В этот год урожай в нашем месте был порядочный, уборка хорошая, все почти окончательно убрались к этому дню, и все увидели, что добра получилось достаточно. У многих зародилась надежда, что в этот год они мало того что с нуждами и долгами разберутся, но и еще сверх этого останется кое-что, а это в крестьянской жизни редко когда случалось. Даже самые забитые и загнанные судьбой хозяева и те обольщали себя подобными надеждами и необычайно бодрились. Они мысленно высчитывали, сколько у них может остаться излишку, и распределяли, куда его можно употребить… Едва ли не больше всех мечтал несколько поправиться в этом году один из горшешенских нужняков Клим Скрипачев.

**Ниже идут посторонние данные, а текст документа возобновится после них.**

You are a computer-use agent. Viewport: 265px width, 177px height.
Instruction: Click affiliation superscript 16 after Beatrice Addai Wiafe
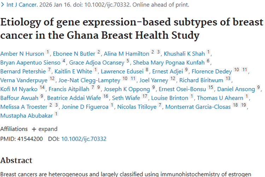[106, 97]
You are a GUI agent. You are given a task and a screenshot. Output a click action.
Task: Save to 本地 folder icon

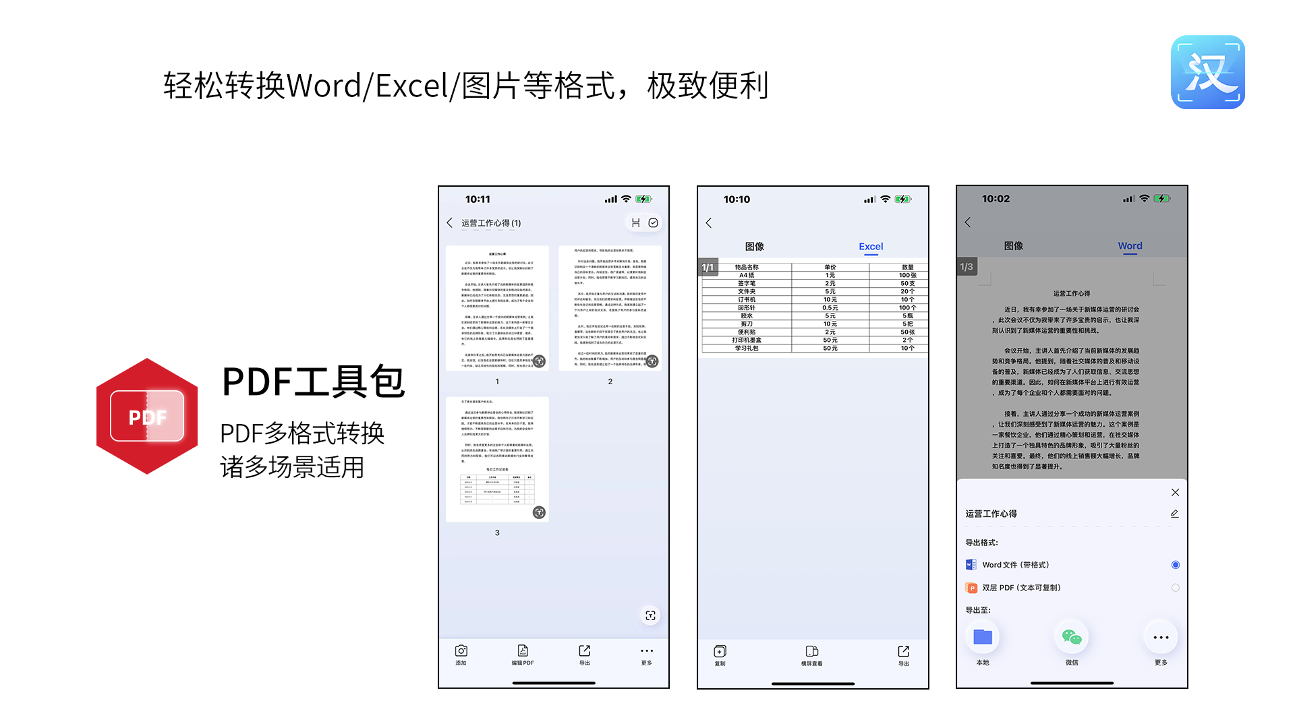(x=983, y=638)
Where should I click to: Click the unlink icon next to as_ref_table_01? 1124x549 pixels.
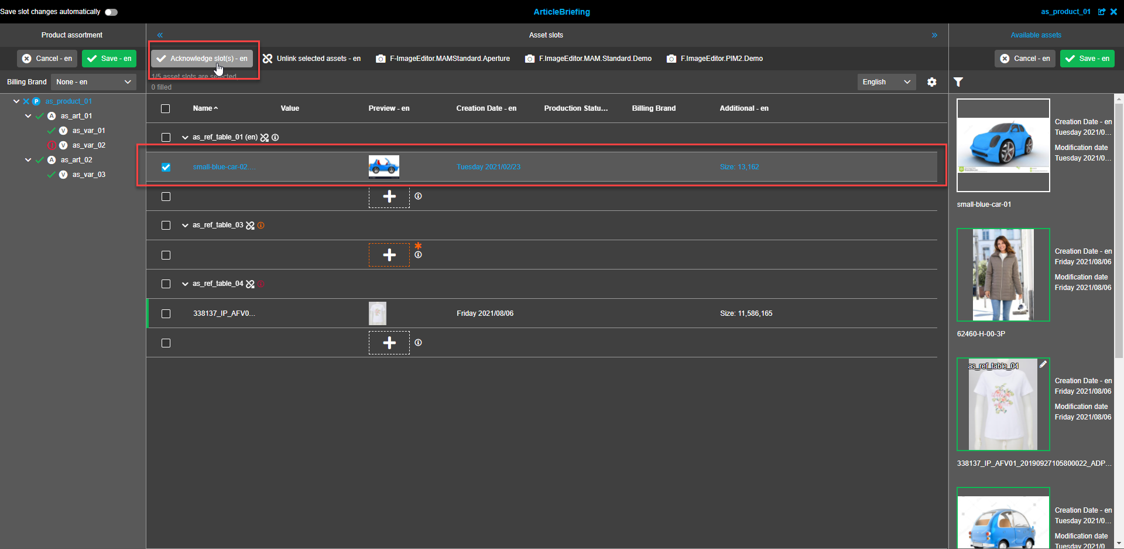[265, 137]
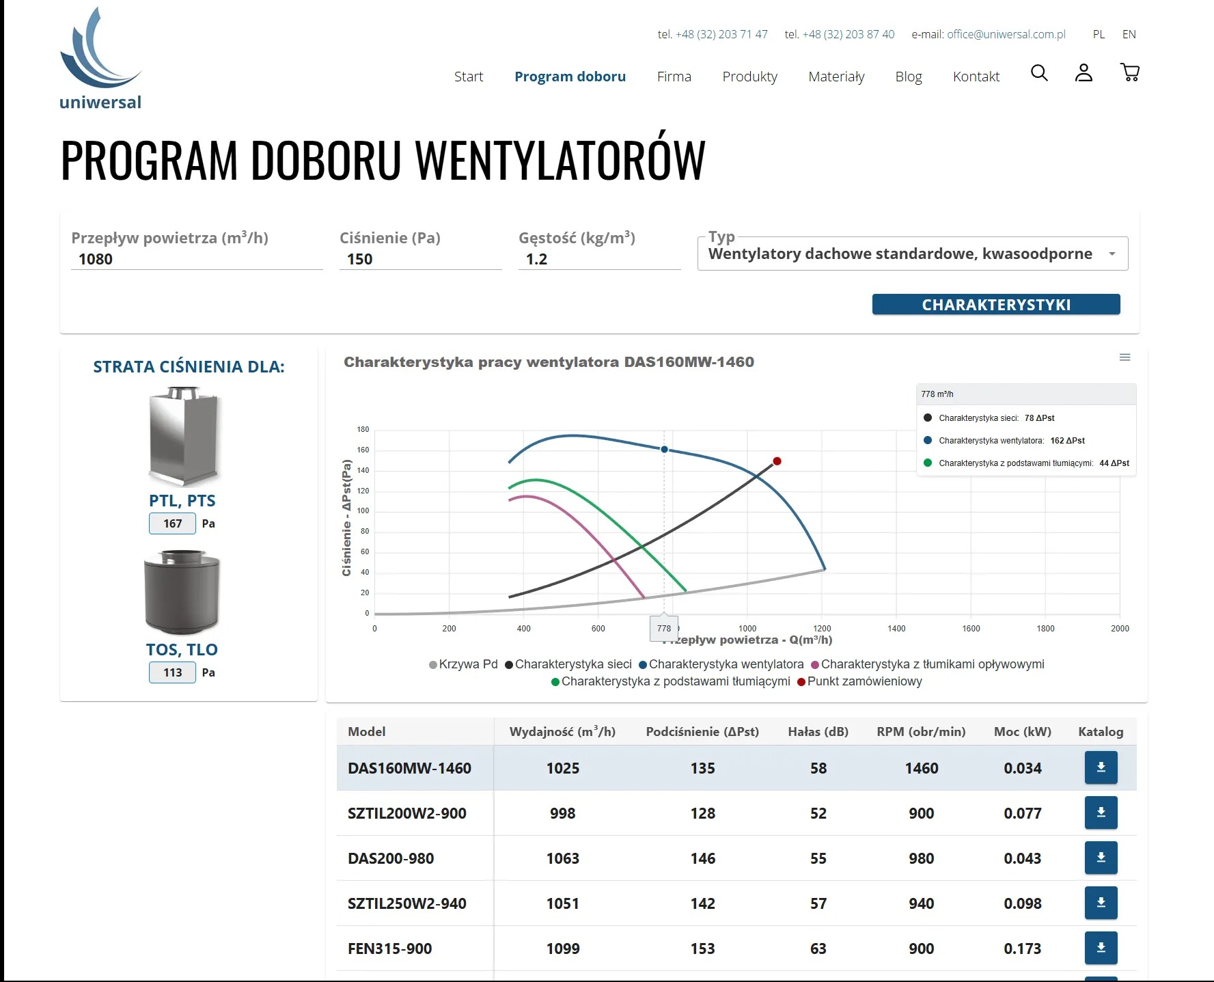Viewport: 1214px width, 982px height.
Task: Download catalog for DAS200-980
Action: [x=1101, y=858]
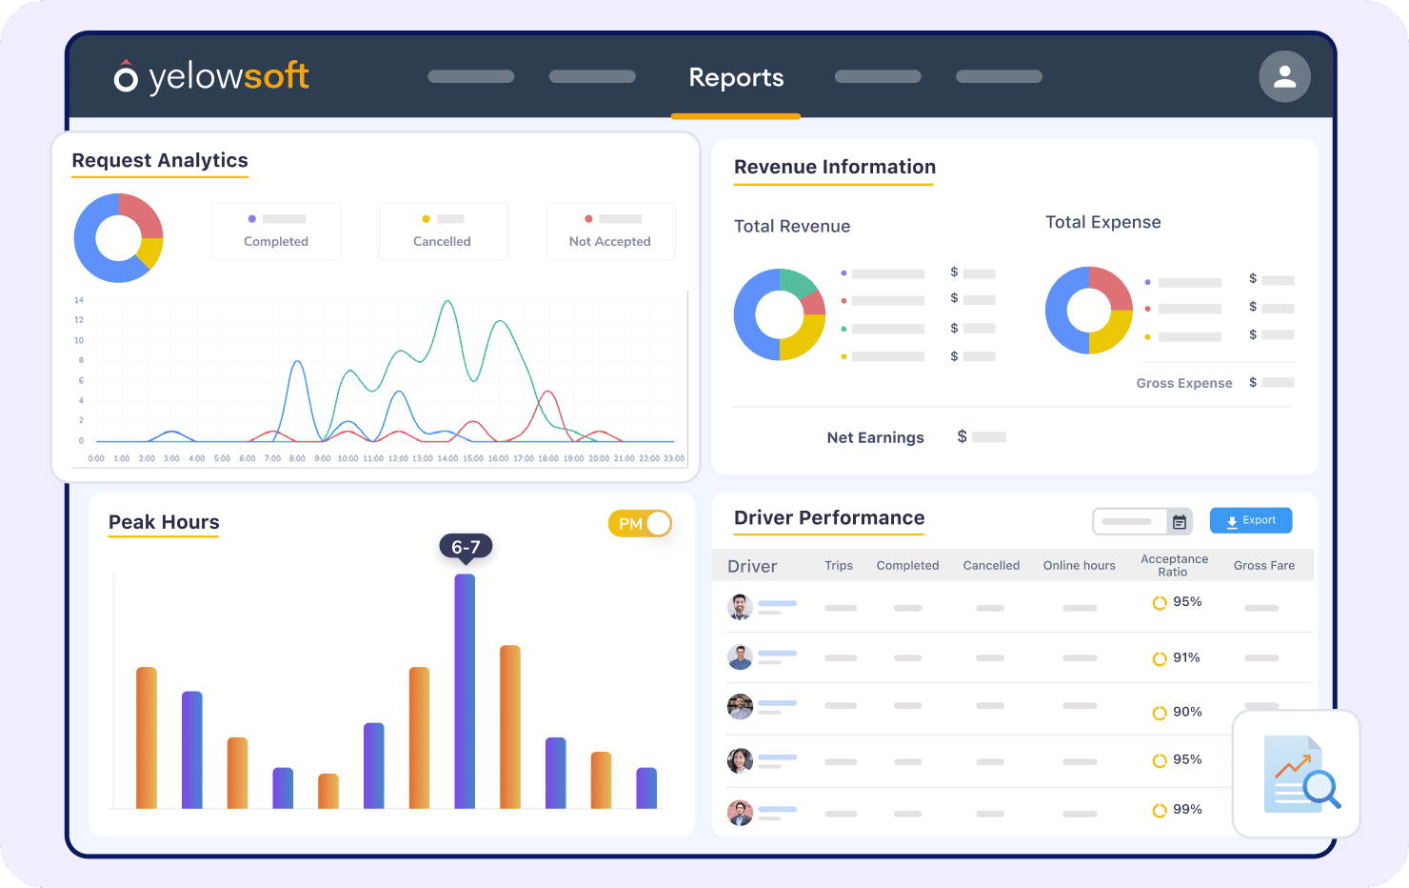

‘Уродилось, бог дал, уродилось! — размышлял он, думая про нынешний урожай. — Можно будет поправиться — отвести душу, не все же недостатки видеть, пора отдых узнать’.
И он сразу точно помолодел, ходил бодро и весело и во всяком деле стал поворачиваться пошустрей. Бывало, он делал все не спеша, мешкотно, а теперь откуда прыть взялась.
В самый же праздник, в который должно было выясниться, каков ‘приполон’ получится у него от урожая, он даже и проснулся раньше жены. Утренний рассвет только что забрезжился в тусклых окнах его закоптелой избушки и выползшие из щелей на ночную кормежку тараканы не успели еще убраться по своим местам, а он уже соскочил с своей соломенной перины и, быстро умывшись, стал обувать заскорузлые ноги в кожаные сапоги. И когда, обувшись, он подошел к окну и начал расчесывать лохматую голову трехзубым гребешком, тогда только проснулась и его жена. Она соскочила с печки, протерла руками глаза и, широко зевнув, заспанным голосом спросила мужа:
— Справляешься?
— Да… Хочется пораньше попасть, — молвил Клим, — и место получше займешь, и продашь, може, подороже.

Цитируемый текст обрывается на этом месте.